It's mostly that frameworks are not made for BlockAdditions.

This system was created for the WavPack hybrid mode. The main track is
a lossy codec and the BlockAddition part is the complementary data to
have the lossless version. In this case a muxer can strip the
additional data to keep only the lossy part. In the case of the
alt-ref frame it cannot be removed otherwise it breaks decoding.
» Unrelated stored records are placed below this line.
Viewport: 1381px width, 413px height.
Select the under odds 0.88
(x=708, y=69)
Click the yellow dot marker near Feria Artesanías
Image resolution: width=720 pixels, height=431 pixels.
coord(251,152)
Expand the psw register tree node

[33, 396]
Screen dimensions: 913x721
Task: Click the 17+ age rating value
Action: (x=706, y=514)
>> There's one last option: frame packing. The VP8 encoder/decoder is
>> responsible for (un)packing the AF and FF frames together in one
>> buffer (one Frame as seen by Matroska). Just like the MPEG 4.2
>> B-frames were done in AVI.
>
> Ahh yes. I agree this would be the best option, but we cannot do this option
> without breaking the bitstream (which we cannot do), or defining a new codec
> ID with frame packed header ala VP6 vs VP6F. For the next generation I have
> made sure that the codec guys will support frame packing, but that does not
> help us today.

There's not a bit left to handle this ? That would be pretty easy to
handle the extra check on your decoder library.

> I think we should stay away from defining muxing alt-ref frames that would
> break current players as it will take time for the players to support the
> new format. Plus you will always have users that have not upgraded or
> can't because they are on a device and then the new files will not work for
> them.

In the light of all this, I still don't see a clean & working solution
to the alt-ref problem. It's sad to be stuck by legacy of existing
files for such a new format...

> I think the only file types that are currently being created are 1.b, 1.c,
> and 2.f with SimpleBlocks.
> I think it would be best if the spec said 1.a,1.b, 1.c, 2.e SB, 2.e BG, 2.f
> SB and 2.f BG are valid files that must be handled by players. I think most
> players can handle these files today (with the IE9 exception on BG). For
> muxers we would strongly suggest 1.c, unless there is a good reason. I can't
> think of any, if anyone has one please reply.
> This will be dependent on block timecodes being monotonically increasing
> vs strictly increasing. So a few questions:
> Is strictly increasing explicitly referenced in the Matroska spec today?

No, but see above why it should be avoided.

> What issues could arise form allowing monotonically vs strictly increasing
> timecodes?
> I think the cleanest solution would be to allow monotonically increasing
> timestamps. The muxing/demuxing is straight forward (for the most part) and
> all/most of the players can handle it today.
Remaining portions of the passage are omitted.